Publicly funded school meals should be controlled by local agencies.

It is hard to believe any child in this country has to go to school hungry yet some do. Teachers in low-income areas attest that pupils regularly turn up having had no breakfast.

It is hard to believe because a bowl of cereal and slice of toast do not cost very much - and for that same reason a political solution seems cheap. The Labour Party estimates it would cost between $3 million and $19 million a year to ensure every child in deciles 1 to 3 had one good meal a day.

The lack of precision in that estimate, however, is a warning. The cost might be as low as $3 million if, as party leader David Shearer believes, not every child in its favoured deciles would want or need the free meal. A government could not safely budget on that assumption.

Once parents realised that the school was providing breakfast, more would take advantage of it.

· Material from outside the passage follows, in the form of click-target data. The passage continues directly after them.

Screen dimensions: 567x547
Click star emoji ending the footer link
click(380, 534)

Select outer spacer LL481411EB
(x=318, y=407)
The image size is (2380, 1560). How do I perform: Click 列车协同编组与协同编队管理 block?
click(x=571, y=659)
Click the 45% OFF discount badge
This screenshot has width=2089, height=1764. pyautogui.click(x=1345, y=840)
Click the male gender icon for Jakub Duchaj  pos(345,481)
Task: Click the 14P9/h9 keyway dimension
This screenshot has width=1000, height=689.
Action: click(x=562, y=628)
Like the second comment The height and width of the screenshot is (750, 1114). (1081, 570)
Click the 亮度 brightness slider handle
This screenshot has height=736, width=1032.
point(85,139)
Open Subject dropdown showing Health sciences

In some cases their children might prefer the food at school, or line up there for a second breakfast. Parents of children at other schools, with slightly higher deciles, would begin to ask why they were missing out.


If school meals are introduced as a national education programme it will be difficult to contain the cost. Quite apart from the pressure to make it available for children of all taxpayers, there would be constant demands to improve it.

Nutritionists would be forever urging additions and improvements to the fare and they would quite likely come to see the meal as an opportunity to ban less wholesome lunch snacks that many pupils are inclined to bring to school.

Before long, the school meal could cease to be an option for all and become the only food permitted in the name of early intervention against obesity. Possibly that would be a good purpose but it is one that ought to be made clear at the outset, alongside the likely costs.

If school meals are proposed for the more limited purpose of poverty relief, Labour should also suggest a way to ensure the scope and costs of the programme can be contained.

One way of doing this was illustrated in the Far North last summer when Social Development Minister Paula Bennett went around promoting discussion of child abuse.

A worker from the Te Aupori Maori Trust Board told her it had been providing lunch for 15 to 20 children at five schools in its district. But it had been ordered to stop because food was not among the social services it had been contracted to provide for local schools.

Clearly the board's social workers had found that feeding those pupils was the best use of the money. We can be confident they could have put the grant to many other good uses and would have spent no more on providing school meals than was strictly necessary.

Those are exactly the judgments that people on the spot can make, and have to make when their funding depends on results.


Quite a number of undernourished children are already provided with meals in schools.

Last month, an advisory group to the Children's Commissioner praised a scheme being run by the KidsCan charity providing three food items daily in 223 low-decile schools.

Some other schools have raised private sponsorship to provide hungry pupils with some sustenance.

A simple breakfast is not much to ask and it should be provided for all children who need it. But if it is to be fully public funded, the food should be distributed by agencies that know a community and know who really needs help.